What is the new procedure?
As per a Times of India report, as per the new procedure, applicants seeking to fell trees will get online permission within seven days of applying for it.
The higher authorities can reportedly initiate an action against the divisional forest officer or the designated officer if he fails to grant the permission within the given time.
Further, if the officer does not attend to the request within three days, the applicant can reportedly cut the trees as a permission will be deemed to have been accorded, though he won't be allowed to transport the felled tree in that case.
To compensate for the felled trees, however, the applicant is required to plant double the number of trees cut down. In case the the person fails to follow the procedure, it is the responsibility of the forest department to plant the trees and recover the cost from the applicant.
As per the news reports, the procedures have been put in place for industries under the Telangana State Industrial Project Approval and Self Certification System (TsiPASS).
- A person, firm or company intending to fell a tree existing on patta land or government land in order to establish a new industry under TSiPASS will reportedly have to apply online or under a common application form along with a security deposit under the WALTA Act 2002.
- The applications will then be sent to the divisional forest officers and an intimation will be sent to the applicant via an SMS alert to the registered mobile number.

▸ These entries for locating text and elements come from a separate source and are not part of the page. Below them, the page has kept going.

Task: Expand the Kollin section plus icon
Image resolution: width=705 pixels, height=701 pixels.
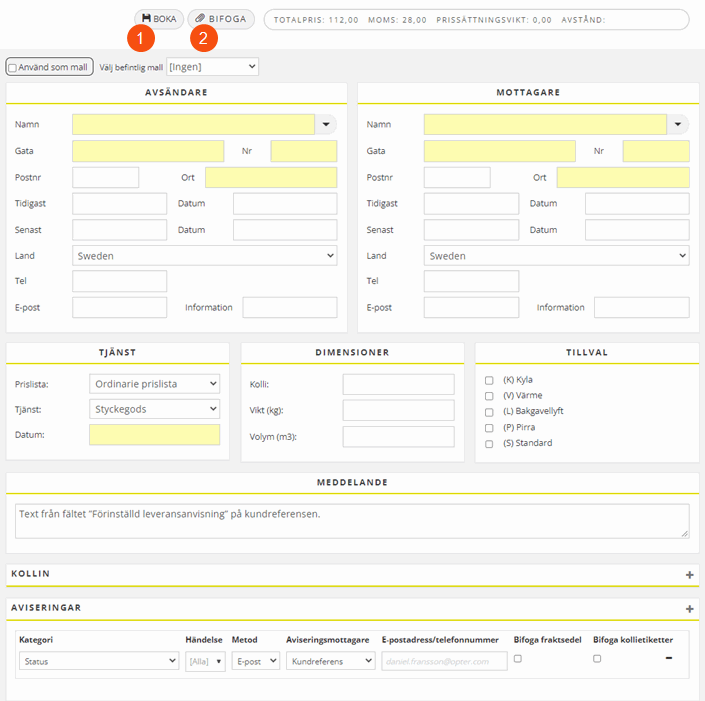Action: pos(689,575)
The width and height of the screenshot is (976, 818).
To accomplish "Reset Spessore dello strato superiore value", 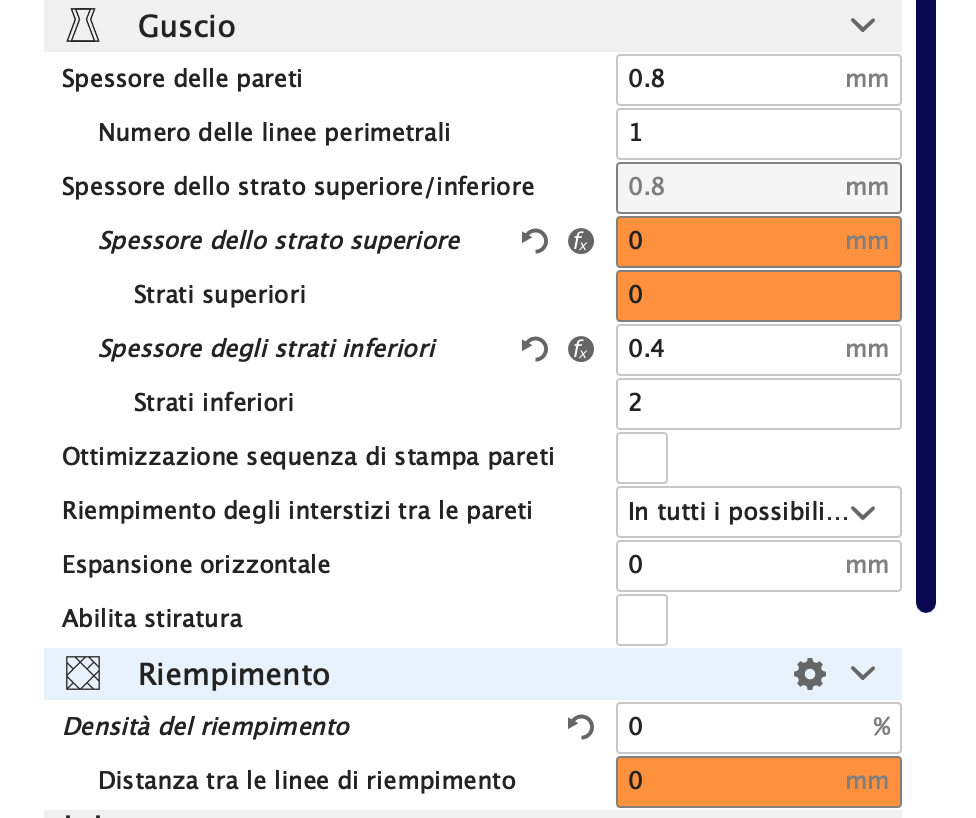I will pos(535,241).
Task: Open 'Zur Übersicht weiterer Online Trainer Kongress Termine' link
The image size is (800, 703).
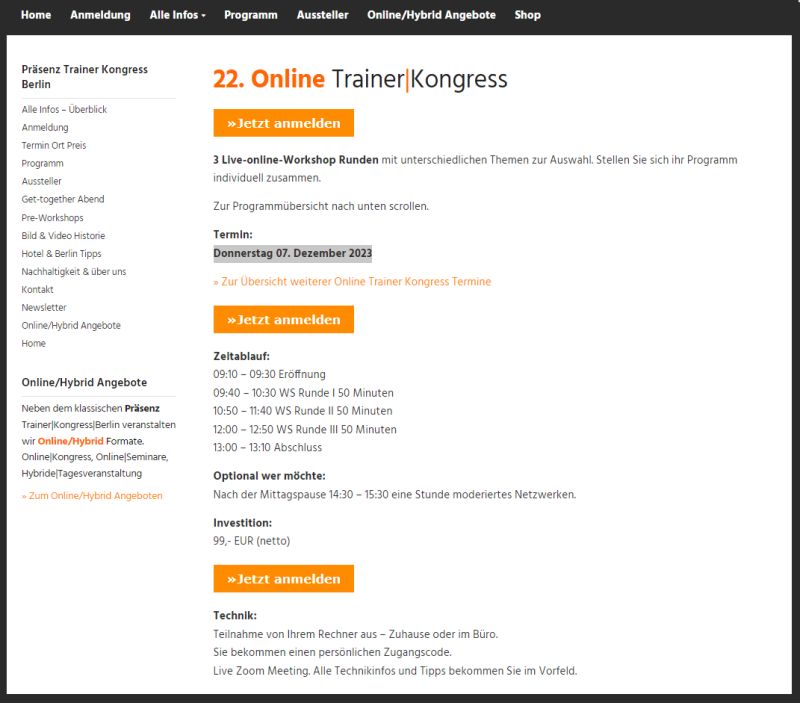Action: (x=352, y=282)
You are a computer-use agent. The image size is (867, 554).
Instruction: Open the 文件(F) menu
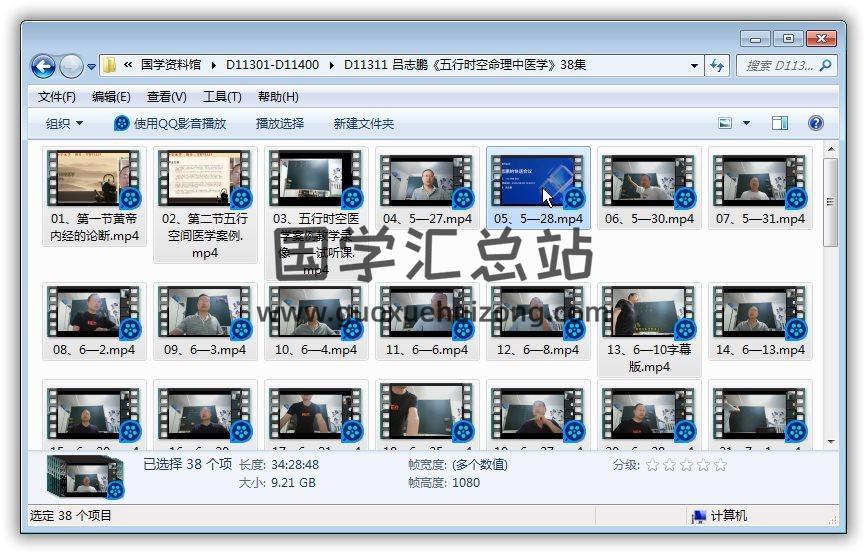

The applicant can also monitor the status of the application online.
- For inspection of the site, an amount of Rs 50 per tree for urban residential and institutional areas and Rs 100 per tree for commercial areas would be collected.
- The applicant has to give the list of trees existing in the proposed land and the tress proposed to be felled in the common application form.
- If the proposed site happens to be in a forest, prior permission is needed from the central government to convert forest land to non-forestry use.